Flat-fee billing for unlimited: 78%
Tiered usage-based billing: 22%

Do you think legislation is needed to regulate or prohibit tiered pricing for broadband Internet service?

Yes: 62%
No: 38%

Comments generally expressed skepticism about the prospect of their broadband bills declining.  Most expected they’d be forced to pay more for a reduced level of service. [Thanks to Colin for bringing the poll results to our attention.]

NY Times Reports: As Costs Fall, Companies Push to Raise Internet Price

Phillip Dampier April 20, 2009 Comcast/Xfinity 5 Comments

Despite the propaganda campaign underway in the domestic broadband marketplace, especially among cable operators, the NY Times reported today that profits remain high for broadband service while costs for bandwidth, and the level of investment by those companies to provide it, is on the decline.

This comes in marked contrast to the public relations campaigns underway at some broadband companies, which seek to impose punitive caps, limited tiers, steep overlimit fees, and increase prices on residential broadband service.  As late as last week, Time Warner Cable sought to effectively triple the rate for their broadband customers in five cities for an equivalent level of service.  Road Runner subscribers paying $39.95 per month for service would now, under last week’s proposal, have to pay $150 a month for the same service.

The resulting firestorm of customer protest, and the involvement by Congress, temporarily sidelined Time Warner’s tiered pricing scheme, but company officials in the Triad region of North Carolina hinted strongly tiered pricing was coming back after a “customer education campaign” had been completed.

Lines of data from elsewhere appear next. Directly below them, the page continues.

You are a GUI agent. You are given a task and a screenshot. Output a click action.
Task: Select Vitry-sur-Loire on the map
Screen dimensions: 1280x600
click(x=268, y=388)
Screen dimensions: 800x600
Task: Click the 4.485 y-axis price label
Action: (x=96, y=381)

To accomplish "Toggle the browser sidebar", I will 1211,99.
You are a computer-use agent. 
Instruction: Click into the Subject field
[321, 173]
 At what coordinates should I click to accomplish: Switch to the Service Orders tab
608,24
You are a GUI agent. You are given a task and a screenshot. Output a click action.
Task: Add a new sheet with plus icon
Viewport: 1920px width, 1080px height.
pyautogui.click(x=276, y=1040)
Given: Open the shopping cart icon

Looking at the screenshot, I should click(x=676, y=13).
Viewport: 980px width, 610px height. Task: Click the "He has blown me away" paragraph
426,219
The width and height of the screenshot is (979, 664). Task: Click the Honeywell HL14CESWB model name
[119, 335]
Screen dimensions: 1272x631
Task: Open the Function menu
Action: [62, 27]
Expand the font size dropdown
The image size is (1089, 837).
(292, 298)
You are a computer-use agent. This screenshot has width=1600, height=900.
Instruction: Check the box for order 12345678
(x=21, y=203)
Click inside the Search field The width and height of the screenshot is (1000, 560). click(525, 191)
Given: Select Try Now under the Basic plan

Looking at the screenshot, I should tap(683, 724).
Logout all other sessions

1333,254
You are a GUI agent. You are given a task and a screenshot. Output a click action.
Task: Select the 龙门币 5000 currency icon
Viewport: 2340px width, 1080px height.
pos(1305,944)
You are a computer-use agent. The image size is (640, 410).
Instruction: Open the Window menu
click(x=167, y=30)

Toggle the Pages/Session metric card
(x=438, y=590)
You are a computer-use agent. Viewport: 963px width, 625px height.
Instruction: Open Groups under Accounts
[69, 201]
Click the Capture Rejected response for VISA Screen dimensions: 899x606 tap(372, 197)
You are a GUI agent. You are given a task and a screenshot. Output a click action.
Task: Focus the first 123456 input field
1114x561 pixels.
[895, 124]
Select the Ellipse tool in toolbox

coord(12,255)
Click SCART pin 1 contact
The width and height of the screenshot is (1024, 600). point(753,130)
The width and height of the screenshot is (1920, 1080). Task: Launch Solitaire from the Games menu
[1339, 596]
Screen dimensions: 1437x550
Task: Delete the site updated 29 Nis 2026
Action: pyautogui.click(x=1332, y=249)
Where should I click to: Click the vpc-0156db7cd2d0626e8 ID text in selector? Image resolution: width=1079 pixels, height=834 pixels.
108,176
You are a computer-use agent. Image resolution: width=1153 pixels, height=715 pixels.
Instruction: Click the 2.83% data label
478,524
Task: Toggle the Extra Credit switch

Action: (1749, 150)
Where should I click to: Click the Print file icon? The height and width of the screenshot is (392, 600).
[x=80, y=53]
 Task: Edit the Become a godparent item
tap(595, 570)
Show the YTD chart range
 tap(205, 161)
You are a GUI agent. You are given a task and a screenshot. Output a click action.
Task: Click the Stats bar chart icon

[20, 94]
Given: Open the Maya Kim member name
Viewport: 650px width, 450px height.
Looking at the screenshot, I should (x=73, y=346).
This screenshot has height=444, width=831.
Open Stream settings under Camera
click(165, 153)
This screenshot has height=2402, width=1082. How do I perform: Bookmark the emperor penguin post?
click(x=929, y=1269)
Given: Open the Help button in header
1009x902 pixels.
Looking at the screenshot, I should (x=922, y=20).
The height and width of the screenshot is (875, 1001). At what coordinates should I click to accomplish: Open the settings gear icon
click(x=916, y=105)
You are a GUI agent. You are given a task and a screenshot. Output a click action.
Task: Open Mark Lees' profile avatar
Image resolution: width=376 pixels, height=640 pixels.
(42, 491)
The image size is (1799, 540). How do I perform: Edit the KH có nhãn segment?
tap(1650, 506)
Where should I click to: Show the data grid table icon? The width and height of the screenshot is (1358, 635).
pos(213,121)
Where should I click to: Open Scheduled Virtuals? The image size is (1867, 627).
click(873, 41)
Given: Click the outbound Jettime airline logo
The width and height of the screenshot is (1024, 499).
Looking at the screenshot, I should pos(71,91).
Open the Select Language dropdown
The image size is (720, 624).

These plans to charge for above-average Internet use “are unjustifiable for almost everywhere in the country except for rural America,” Richard F. Doherty, the research director of the Envisioneering Group, a consulting firm that studies cable technology.

The Times report by Saul Hansell found that network engineers plan their networks based on peak potential traffic loads.

“All of our economics are based on engineering for the peak hour,” said Tony Werner, the chief technical officer of Comcast. “Just because someone consumes more data doesn’t mean they drive more cost.”

This belies Time Warner’s claims that light use customers might be effectively subsidizing heavier users.  In fact, the Times reports that the actual costs for Time Warner are identical whether a consumer watches 50 movies or doesn’t even use their connection that day.

The costs for upgrading networks is declining at an even steeper rate than StoptheCap! realized.  Comcast’s own reports to its shareholders now reveals the upgrade cost to manage the Internet growth Time Warner officials have been worrying about is an average of $6.85 per home to provide double the speed of existing service.  That’s a far cry from a 300% rate increase, per month, that Time Warner was seeking in lieu of punitive caps with substantial overlimit fees.

Costs are dropping even more rapidly with the implementation of DOCSIS 3, a new technology that increases capacity, dramatically raises speeds, and actually reduces expenses for cable systems, who currently have to face sub-dividing traffic congested neighborhoods.  In fact, Comcast told investors it will actually cost them less to provide 50 megabits per second connections than to continue the current level of service, at around 6 megabits per second.

This raises an even larger number of questions about why Time Warner, among other providers, needs to overcharge customers and penalize them for using their Internet connections with enormous overlimit fees that are possible with a tiered rate system, when their own bottom line would benefit from completing the upgrades without making any changes to customer’s bills or level of service.

Hansell also hints domestic broadband providers may be charging too much now.

Comcast has introduced a new 50-megabit-per-second service at $139 a month, compared with its existing service that costs about $45 a month for 8 megabits per second. Time Warner just announced it will charge $99 for 50 megabits per second [Editor’s Note: This service was to be capped at 150GB per month minimum, as per TWAlex].  By contrast, JCom, the largest cable company in Japan, sells service as fast as 160 megabits per second for $60 a month, only $5 a month more than its slower service.